===== Information supplied

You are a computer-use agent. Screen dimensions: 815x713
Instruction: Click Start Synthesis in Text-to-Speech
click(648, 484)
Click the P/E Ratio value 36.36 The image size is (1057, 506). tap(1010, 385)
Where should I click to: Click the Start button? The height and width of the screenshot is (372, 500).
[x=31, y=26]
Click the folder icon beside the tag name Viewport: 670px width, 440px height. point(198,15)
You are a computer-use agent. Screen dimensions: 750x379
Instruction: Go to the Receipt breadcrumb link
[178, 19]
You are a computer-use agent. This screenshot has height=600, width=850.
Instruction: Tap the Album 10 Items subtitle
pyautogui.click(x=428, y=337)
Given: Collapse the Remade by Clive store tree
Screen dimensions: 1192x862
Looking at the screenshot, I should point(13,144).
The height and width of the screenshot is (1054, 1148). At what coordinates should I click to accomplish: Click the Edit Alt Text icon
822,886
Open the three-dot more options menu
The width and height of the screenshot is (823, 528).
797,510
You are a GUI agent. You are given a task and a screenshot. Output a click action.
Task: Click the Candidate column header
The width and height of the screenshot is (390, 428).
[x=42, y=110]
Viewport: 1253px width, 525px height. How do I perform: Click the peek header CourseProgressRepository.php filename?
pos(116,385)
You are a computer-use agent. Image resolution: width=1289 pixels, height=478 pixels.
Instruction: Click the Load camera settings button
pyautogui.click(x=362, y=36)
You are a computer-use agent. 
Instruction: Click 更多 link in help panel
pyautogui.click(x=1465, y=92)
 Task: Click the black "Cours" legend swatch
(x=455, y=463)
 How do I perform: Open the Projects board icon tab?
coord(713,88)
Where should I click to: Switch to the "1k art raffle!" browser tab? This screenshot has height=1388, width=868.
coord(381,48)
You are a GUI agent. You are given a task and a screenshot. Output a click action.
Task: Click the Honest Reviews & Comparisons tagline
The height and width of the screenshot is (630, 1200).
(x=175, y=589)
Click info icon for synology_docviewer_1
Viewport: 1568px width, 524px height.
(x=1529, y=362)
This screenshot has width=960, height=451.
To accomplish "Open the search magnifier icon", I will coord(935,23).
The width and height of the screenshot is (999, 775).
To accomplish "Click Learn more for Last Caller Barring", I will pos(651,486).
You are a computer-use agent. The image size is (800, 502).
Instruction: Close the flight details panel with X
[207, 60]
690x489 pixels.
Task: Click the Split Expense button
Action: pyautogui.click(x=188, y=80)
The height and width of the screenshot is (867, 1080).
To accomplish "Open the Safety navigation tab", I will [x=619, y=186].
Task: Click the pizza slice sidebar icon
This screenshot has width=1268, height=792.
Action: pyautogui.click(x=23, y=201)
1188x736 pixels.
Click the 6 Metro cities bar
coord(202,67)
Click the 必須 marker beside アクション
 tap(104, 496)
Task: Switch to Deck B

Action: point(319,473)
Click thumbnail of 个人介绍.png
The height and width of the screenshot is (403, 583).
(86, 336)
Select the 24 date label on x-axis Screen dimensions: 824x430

==========

* Task objective:
Your task is to restate all of the records above word for word.

* Reply:
You are a computer-use agent. Screen dimensions: 815x713
Instruction: Click Start Synthesis in Text-to-Speech
click(648, 484)
Click the P/E Ratio value 36.36 The image size is (1057, 506). tap(1010, 385)
Where should I click to: Click the Start button? The height and width of the screenshot is (372, 500).
[x=31, y=26]
Click the folder icon beside the tag name Viewport: 670px width, 440px height. point(198,15)
You are a computer-use agent. Screen dimensions: 750x379
Instruction: Go to the Receipt breadcrumb link
[178, 19]
You are a computer-use agent. This screenshot has height=600, width=850.
Instruction: Tap the Album 10 Items subtitle
pyautogui.click(x=428, y=337)
Given: Collapse the Remade by Clive store tree
Screen dimensions: 1192x862
Looking at the screenshot, I should point(13,144).
The height and width of the screenshot is (1054, 1148). At what coordinates should I click to accomplish: Click the Edit Alt Text icon
822,886
Open the three-dot more options menu
The width and height of the screenshot is (823, 528).
797,510
You are a GUI agent. You are given a task and a screenshot. Output a click action.
Task: Click the Candidate column header
The width and height of the screenshot is (390, 428).
[x=42, y=110]
Viewport: 1253px width, 525px height. How do I perform: Click the peek header CourseProgressRepository.php filename?
pos(116,385)
You are a computer-use agent. Image resolution: width=1289 pixels, height=478 pixels.
Instruction: Click the Load camera settings button
pyautogui.click(x=362, y=36)
You are a computer-use agent. 
Instruction: Click 更多 link in help panel
pyautogui.click(x=1465, y=92)
 Task: Click the black "Cours" legend swatch
(x=455, y=463)
 How do I perform: Open the Projects board icon tab?
coord(713,88)
Where should I click to: Switch to the "1k art raffle!" browser tab? This screenshot has height=1388, width=868.
coord(381,48)
You are a GUI agent. You are given a task and a screenshot. Output a click action.
Task: Click the Honest Reviews & Comparisons tagline
The height and width of the screenshot is (630, 1200).
(x=175, y=589)
Click info icon for synology_docviewer_1
Viewport: 1568px width, 524px height.
(x=1529, y=362)
This screenshot has width=960, height=451.
To accomplish "Open the search magnifier icon", I will coord(935,23).
The width and height of the screenshot is (999, 775).
To accomplish "Click Learn more for Last Caller Barring", I will pos(651,486).
You are a computer-use agent. The image size is (800, 502).
Instruction: Close the flight details panel with X
[207, 60]
690x489 pixels.
Task: Click the Split Expense button
Action: pyautogui.click(x=188, y=80)
The height and width of the screenshot is (867, 1080).
To accomplish "Open the Safety navigation tab", I will [x=619, y=186].
Task: Click the pizza slice sidebar icon
This screenshot has width=1268, height=792.
Action: pyautogui.click(x=23, y=201)
1188x736 pixels.
Click the 6 Metro cities bar
coord(202,67)
Click the 必須 marker beside アクション
 tap(104, 496)
Task: Switch to Deck B

Action: point(319,473)
Click thumbnail of 个人介绍.png
The height and width of the screenshot is (403, 583).
(86, 336)
Select the 24 date label on x-axis Screen dimensions: 824x430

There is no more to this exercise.